Start of Block

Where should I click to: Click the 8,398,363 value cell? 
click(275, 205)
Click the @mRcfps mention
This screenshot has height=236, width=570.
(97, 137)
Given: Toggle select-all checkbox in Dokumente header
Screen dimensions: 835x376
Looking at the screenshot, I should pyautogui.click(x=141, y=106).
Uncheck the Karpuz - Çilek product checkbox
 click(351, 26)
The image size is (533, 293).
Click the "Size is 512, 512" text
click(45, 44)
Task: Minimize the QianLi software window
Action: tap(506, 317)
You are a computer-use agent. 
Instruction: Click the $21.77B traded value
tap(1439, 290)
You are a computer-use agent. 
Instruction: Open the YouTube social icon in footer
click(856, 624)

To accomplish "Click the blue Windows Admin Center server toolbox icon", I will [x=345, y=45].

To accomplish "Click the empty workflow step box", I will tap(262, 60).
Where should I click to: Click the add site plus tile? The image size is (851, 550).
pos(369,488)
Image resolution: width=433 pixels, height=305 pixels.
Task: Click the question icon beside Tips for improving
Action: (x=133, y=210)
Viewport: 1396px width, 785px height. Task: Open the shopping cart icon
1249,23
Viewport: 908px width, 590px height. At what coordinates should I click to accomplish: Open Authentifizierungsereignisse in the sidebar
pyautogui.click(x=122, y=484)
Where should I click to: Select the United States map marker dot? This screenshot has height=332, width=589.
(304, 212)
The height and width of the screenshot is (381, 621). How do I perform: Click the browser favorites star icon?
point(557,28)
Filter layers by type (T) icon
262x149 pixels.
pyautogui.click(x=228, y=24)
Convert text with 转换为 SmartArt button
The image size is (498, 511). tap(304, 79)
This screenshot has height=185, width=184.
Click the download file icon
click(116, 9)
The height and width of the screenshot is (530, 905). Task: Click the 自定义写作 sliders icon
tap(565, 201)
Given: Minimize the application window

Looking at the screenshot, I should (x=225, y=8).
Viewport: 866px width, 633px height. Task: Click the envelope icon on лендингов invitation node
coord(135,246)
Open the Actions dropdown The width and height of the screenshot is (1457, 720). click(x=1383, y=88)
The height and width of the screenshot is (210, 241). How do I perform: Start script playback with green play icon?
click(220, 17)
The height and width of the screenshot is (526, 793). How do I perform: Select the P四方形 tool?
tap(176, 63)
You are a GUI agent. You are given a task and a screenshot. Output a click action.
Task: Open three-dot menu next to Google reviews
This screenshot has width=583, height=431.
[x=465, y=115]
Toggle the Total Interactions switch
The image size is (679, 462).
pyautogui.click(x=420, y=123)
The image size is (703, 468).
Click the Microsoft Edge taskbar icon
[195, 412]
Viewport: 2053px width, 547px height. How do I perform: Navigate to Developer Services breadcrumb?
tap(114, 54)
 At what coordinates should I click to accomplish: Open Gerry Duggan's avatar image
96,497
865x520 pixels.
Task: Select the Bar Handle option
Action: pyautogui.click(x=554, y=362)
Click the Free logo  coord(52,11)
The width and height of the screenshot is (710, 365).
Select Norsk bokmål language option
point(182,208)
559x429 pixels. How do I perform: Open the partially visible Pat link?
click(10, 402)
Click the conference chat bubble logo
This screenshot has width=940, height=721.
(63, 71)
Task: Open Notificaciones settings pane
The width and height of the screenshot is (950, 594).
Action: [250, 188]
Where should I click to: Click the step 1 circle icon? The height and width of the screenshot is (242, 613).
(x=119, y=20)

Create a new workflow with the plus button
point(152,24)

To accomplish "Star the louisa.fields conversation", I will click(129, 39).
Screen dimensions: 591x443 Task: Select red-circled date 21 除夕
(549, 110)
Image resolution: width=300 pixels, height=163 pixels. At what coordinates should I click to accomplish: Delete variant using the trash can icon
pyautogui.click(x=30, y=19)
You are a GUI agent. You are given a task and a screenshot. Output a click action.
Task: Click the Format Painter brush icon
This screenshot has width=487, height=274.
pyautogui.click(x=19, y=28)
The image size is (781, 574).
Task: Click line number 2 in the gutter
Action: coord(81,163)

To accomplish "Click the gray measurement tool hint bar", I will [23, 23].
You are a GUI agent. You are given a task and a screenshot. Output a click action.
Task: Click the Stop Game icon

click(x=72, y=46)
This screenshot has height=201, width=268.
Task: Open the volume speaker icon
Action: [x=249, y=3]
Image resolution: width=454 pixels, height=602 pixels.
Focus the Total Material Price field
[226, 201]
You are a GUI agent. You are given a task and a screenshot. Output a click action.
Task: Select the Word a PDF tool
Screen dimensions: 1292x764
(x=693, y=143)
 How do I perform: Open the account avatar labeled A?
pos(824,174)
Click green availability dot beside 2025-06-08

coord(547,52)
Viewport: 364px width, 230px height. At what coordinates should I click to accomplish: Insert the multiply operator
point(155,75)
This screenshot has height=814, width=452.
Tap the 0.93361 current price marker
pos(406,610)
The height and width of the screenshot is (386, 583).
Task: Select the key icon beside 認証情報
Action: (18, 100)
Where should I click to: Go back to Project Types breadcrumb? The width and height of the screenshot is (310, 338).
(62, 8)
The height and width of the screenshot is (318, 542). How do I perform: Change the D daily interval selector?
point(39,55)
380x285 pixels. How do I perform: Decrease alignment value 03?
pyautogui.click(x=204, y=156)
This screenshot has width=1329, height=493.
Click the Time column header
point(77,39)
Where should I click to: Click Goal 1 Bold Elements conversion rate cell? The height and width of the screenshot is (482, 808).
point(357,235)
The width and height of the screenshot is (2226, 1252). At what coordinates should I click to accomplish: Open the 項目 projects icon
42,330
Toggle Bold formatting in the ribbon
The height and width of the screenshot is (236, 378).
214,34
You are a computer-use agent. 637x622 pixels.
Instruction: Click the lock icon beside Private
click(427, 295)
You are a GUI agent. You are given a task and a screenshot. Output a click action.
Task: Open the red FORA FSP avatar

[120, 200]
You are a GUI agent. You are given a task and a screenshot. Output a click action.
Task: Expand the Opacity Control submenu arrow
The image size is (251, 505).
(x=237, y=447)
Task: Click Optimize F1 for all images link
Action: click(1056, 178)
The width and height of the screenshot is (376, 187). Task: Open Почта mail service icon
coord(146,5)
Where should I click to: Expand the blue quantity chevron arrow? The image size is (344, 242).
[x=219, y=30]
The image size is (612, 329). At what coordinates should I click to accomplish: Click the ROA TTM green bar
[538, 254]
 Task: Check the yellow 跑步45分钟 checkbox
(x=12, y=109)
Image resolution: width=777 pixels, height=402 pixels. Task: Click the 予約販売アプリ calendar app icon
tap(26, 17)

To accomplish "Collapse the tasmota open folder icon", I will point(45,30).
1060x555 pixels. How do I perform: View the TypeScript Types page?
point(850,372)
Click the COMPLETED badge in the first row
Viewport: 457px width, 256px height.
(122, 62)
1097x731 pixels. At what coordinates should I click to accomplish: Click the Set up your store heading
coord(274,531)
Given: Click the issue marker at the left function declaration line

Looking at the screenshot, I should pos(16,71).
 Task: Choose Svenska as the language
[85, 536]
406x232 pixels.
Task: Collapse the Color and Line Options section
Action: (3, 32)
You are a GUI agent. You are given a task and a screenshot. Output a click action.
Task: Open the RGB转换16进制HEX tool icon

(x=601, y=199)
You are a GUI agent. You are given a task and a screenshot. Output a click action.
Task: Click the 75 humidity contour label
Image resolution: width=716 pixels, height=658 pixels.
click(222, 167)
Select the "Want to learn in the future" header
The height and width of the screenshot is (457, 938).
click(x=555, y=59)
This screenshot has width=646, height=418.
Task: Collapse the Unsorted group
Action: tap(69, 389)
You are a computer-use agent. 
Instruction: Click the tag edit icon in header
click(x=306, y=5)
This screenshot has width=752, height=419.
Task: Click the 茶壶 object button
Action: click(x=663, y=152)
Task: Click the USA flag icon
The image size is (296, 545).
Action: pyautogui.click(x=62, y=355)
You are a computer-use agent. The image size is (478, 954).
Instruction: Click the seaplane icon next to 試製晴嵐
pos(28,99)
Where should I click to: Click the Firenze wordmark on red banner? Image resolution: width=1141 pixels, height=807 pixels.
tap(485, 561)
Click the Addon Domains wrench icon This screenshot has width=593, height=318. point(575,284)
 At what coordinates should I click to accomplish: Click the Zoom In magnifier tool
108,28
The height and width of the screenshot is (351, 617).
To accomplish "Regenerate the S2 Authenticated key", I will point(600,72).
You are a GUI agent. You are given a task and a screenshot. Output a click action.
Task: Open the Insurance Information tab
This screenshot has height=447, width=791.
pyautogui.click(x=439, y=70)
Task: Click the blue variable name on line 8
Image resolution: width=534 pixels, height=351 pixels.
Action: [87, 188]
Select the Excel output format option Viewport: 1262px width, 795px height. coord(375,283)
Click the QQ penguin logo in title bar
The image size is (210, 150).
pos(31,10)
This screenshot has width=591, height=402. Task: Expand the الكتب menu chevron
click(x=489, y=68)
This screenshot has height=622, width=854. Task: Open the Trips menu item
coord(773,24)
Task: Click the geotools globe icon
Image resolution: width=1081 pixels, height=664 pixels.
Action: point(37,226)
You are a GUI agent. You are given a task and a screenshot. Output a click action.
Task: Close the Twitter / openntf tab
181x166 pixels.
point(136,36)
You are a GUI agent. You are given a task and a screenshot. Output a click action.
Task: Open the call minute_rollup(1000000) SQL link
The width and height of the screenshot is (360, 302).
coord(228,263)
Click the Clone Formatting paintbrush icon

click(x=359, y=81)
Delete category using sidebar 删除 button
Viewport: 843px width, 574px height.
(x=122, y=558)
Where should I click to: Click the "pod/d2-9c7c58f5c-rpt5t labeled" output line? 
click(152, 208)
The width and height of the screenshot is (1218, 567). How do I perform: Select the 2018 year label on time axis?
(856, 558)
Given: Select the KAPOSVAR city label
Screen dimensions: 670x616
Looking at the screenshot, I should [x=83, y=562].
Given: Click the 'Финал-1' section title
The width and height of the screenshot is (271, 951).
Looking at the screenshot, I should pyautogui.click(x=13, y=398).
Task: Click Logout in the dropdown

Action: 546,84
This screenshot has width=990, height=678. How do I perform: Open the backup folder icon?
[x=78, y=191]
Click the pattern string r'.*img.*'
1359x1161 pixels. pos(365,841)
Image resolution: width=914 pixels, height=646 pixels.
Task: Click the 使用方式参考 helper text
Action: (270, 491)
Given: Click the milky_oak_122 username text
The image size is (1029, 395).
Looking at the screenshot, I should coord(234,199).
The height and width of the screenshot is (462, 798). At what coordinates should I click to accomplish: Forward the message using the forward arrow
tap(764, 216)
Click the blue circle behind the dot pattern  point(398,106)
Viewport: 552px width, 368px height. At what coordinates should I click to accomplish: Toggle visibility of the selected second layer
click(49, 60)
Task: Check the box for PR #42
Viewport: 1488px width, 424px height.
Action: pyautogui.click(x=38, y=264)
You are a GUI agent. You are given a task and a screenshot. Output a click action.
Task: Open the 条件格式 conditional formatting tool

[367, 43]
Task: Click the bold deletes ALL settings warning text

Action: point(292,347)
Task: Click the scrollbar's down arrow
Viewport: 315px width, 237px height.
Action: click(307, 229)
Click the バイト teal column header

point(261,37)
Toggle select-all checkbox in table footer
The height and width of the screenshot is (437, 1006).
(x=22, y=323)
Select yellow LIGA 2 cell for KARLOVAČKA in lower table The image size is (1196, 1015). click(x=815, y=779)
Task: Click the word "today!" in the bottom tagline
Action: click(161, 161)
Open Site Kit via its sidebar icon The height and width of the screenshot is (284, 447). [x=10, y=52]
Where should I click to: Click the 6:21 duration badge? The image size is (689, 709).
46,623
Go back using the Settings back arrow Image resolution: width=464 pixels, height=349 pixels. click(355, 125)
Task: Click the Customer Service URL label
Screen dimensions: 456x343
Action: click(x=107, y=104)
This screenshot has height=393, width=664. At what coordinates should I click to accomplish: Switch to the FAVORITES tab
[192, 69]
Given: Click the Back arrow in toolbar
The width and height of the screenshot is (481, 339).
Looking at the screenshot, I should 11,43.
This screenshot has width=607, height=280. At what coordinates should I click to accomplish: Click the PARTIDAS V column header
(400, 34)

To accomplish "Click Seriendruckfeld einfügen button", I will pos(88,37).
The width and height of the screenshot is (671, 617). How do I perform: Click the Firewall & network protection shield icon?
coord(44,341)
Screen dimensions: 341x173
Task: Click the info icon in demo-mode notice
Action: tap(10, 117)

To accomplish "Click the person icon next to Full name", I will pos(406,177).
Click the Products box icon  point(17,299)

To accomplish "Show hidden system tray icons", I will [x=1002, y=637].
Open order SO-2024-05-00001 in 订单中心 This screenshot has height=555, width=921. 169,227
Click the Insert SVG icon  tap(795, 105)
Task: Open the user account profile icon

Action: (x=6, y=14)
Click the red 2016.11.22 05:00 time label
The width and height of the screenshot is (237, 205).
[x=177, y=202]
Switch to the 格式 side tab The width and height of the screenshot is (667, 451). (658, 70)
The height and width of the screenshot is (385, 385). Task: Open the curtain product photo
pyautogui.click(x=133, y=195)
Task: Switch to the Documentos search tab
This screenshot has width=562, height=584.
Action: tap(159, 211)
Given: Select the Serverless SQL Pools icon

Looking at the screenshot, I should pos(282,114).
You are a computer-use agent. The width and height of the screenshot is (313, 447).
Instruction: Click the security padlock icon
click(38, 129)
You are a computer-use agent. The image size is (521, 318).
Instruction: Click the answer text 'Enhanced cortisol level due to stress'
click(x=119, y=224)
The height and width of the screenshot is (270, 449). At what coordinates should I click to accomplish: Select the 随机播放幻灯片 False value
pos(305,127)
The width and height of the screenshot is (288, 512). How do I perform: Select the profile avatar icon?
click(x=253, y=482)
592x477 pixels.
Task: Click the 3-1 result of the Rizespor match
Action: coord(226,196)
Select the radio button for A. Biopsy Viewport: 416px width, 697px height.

End of Block

Task to carry out:
Copy the material above word for word, taking the first line, the line containing "The image size is (533, 293).", and every line between them, and nothing else.

Solution to this problem:
Where should I click to: Click the 8,398,363 value cell? 
click(275, 205)
Click the @mRcfps mention
This screenshot has height=236, width=570.
(97, 137)
Given: Toggle select-all checkbox in Dokumente header
Screen dimensions: 835x376
Looking at the screenshot, I should pyautogui.click(x=141, y=106).
Uncheck the Karpuz - Çilek product checkbox
 click(351, 26)
The image size is (533, 293).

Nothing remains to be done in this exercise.